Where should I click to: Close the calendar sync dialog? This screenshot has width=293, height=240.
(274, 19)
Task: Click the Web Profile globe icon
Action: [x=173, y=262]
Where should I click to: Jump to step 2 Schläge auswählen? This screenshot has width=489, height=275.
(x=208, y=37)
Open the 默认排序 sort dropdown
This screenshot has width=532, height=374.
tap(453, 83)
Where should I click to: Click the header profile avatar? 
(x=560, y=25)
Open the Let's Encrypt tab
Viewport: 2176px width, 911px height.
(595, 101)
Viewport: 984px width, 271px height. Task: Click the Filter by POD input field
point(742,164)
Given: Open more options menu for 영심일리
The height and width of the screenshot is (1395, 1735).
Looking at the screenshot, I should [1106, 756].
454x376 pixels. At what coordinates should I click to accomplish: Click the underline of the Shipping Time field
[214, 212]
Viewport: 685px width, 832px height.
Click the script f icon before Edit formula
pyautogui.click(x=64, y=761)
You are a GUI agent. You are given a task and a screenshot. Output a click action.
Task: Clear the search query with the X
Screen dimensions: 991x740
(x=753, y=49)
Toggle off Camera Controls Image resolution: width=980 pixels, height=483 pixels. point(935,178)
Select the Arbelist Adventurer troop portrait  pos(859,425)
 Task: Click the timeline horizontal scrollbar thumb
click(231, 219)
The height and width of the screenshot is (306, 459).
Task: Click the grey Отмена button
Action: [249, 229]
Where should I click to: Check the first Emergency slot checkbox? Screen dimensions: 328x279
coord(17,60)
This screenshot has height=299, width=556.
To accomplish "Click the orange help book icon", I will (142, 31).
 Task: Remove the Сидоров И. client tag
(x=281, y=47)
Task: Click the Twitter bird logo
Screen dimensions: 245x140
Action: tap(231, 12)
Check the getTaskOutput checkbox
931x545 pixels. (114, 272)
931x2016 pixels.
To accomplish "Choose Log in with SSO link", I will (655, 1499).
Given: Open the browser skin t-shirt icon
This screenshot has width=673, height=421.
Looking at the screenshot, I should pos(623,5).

#####

#### AIM OF THE EXERCISE:
Collect every line in the data above that contains the string "with" and copy each one in full.

#### CORRECT RESPONSE:
Task: Clear the search query with the X
To accomplish "Choose Log in with SSO link", I will (655, 1499).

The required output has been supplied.